The earlier parts of this series were about concepts, deployment, frameworks, and skills.
This one is about the much less glamorous part that usually costs more than people expect:

After launch, systems rarely die because nobody can write a server. They die because you assumed the wrong layer was already healthy.

As soon as you put a FastMCP server on Oracle VM, add Cloudflare, nginx, systemd, .env, and a Make adapter, you start seeing the same family of illusions:

  • The VM has a public IP, so why is it still unreachable?
  • curl localhost works on the machine, so why is 443 still refused from outside?
  • /mcp returns 406 Not Acceptable. Is the app broken, or is the client speaking the wrong transport?
  • nginx is active, so why can ChatGPT still not list tools?
  • The repo is updated. Why is the live server behaving like yesterday?

This is not a diary of random frustrations.
It is an attempt to turn them into an operations playbook.

Because the only useful pitfall post is the one that teaches the next person:

When the same thing breaks again, which layer should you inspect first?

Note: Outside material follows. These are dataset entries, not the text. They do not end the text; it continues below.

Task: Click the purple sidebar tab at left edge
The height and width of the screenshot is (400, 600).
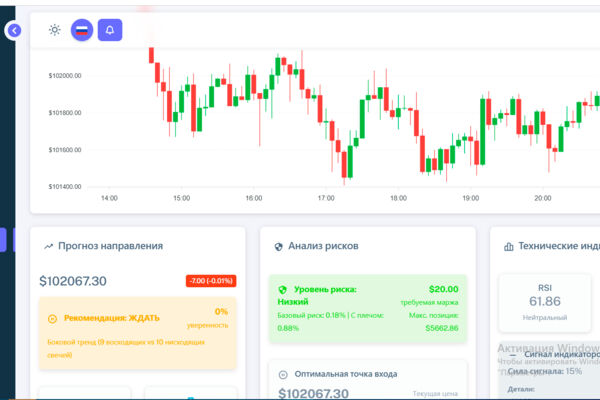Action: [3, 240]
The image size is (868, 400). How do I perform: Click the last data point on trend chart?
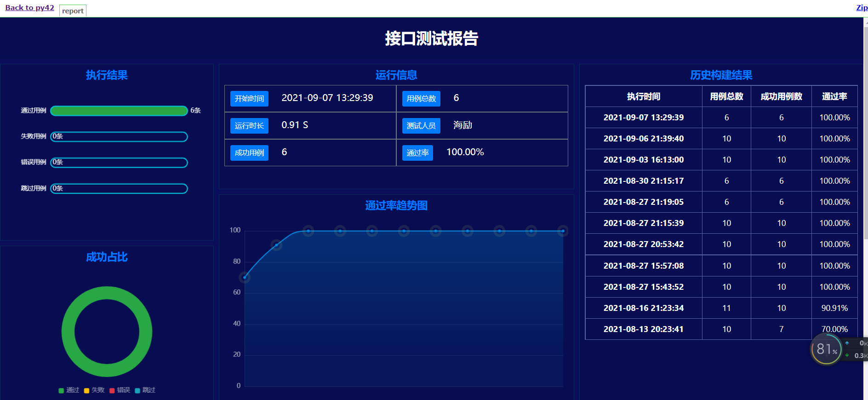(x=563, y=231)
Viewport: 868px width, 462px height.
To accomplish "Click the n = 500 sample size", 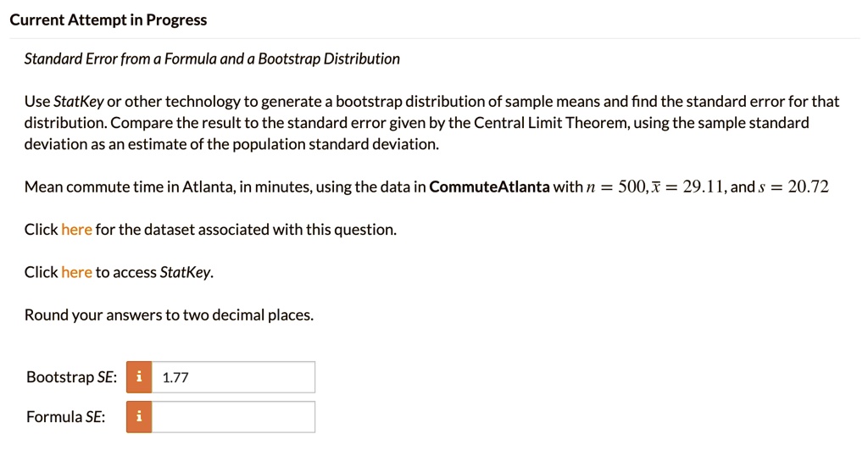I will tap(609, 186).
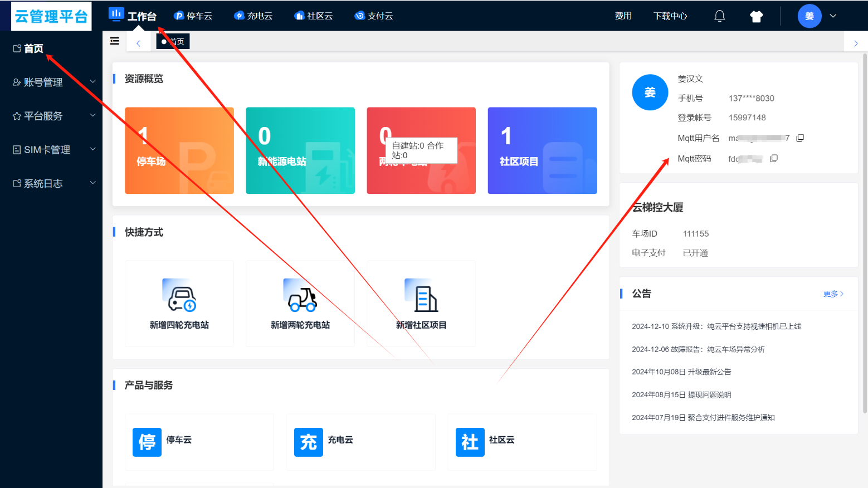Copy the Mqtt username with copy icon

point(800,138)

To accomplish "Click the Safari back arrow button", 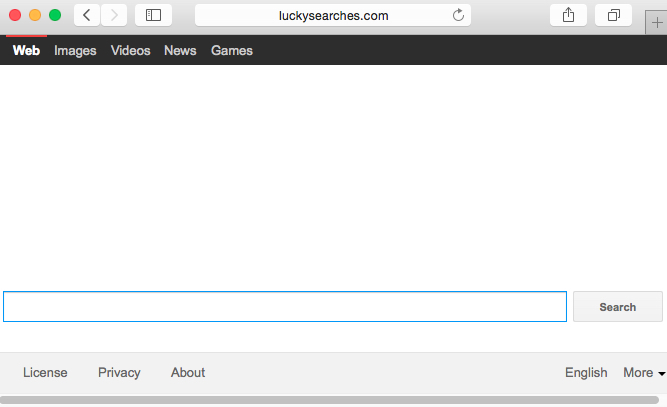I will point(87,15).
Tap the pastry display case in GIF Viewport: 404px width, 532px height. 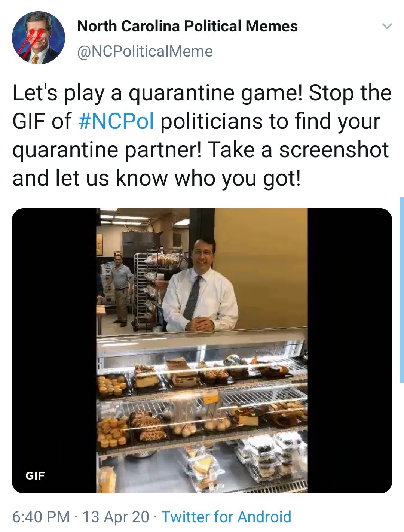[x=202, y=412]
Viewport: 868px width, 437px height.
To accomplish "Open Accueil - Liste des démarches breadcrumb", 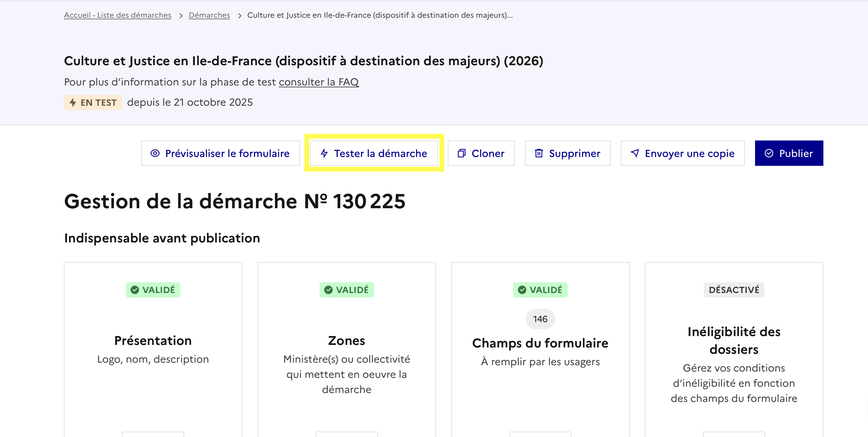I will coord(118,15).
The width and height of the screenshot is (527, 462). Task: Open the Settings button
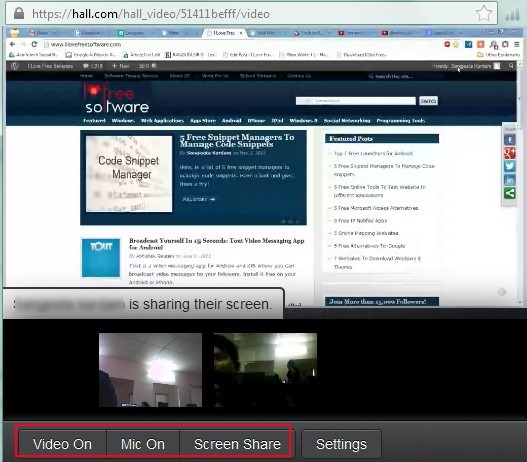pos(341,444)
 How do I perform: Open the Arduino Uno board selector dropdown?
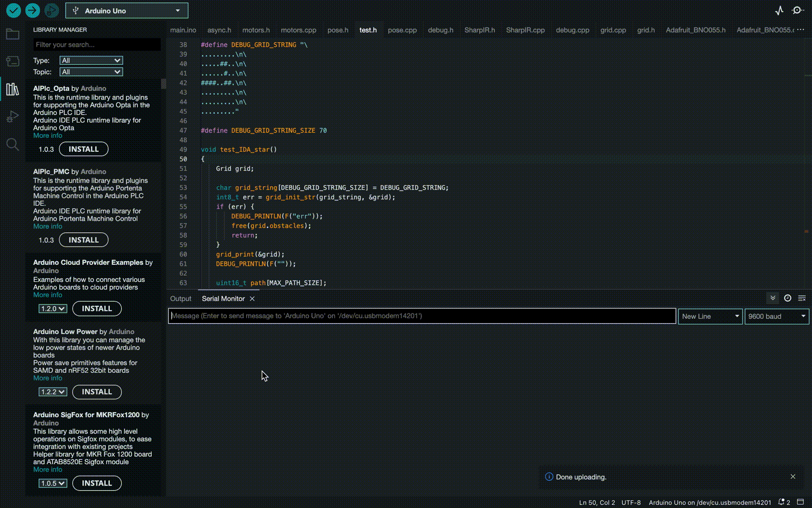[x=127, y=11]
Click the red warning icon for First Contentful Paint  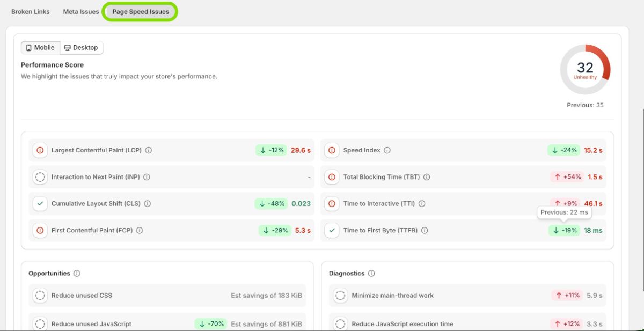point(40,231)
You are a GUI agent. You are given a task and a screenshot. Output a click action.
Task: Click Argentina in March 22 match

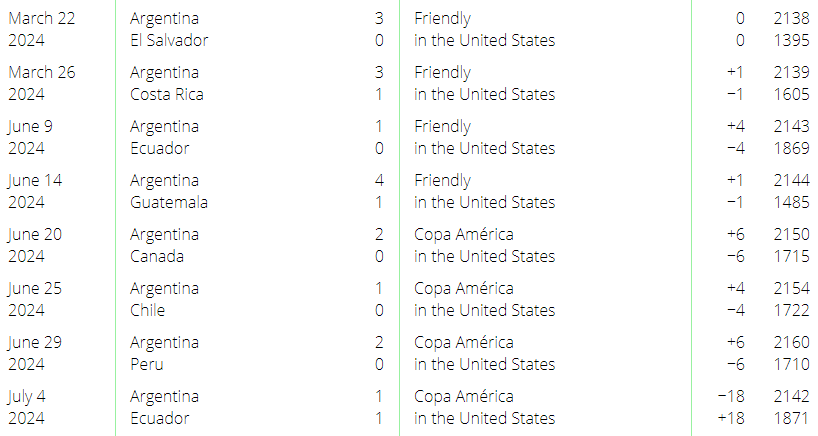[164, 19]
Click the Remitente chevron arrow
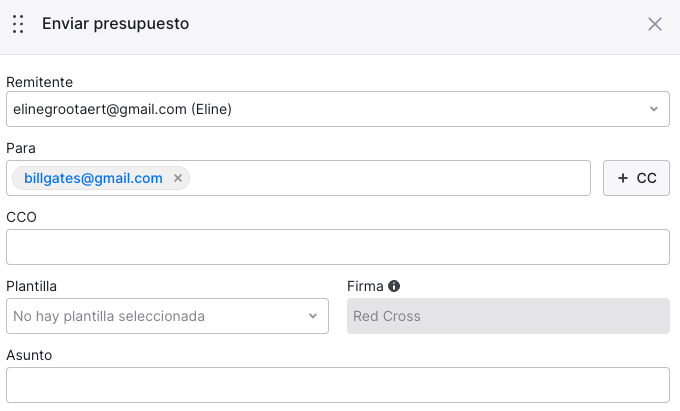 click(x=653, y=109)
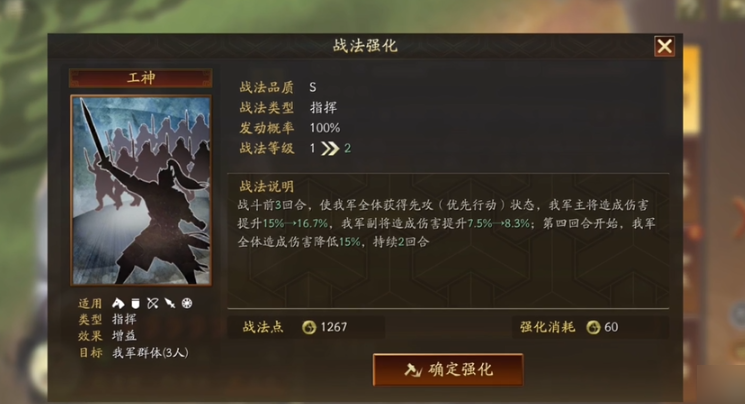This screenshot has height=404, width=745.
Task: Click the double-chevron level upgrade arrow
Action: (x=330, y=149)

Layered failure map for Oracle VM + FastMCP operations

My current conclusion: debug by layers, not by features

My original instinct was always feature-first:

  • Maybe FastMCP is misconfigured
  • Maybe the skill loader is broken
  • Maybe the tool descriptions are out of sync
  • Maybe the Make adapter is timing out

All of those are plausible.
None of them are a great first move.

Once a remote MCP server is live, the most common failures are not “a feature went wrong”. They are “an entire layer is not actually in place yet”.

The troubleshooting order that now works much better for me is:

  1. Cloud network layer
    VM, public IP, route table, internet gateway, security rules.

  2. Host reachability layer
    SSH, OS, systemd, listening ports.

  3. Reverse proxy layer
    nginx, TLS, DNS, Cloudflare proxying, origin certificates.

  4. MCP transport layer
    /mcp path, transport expectations, streaming behaviour.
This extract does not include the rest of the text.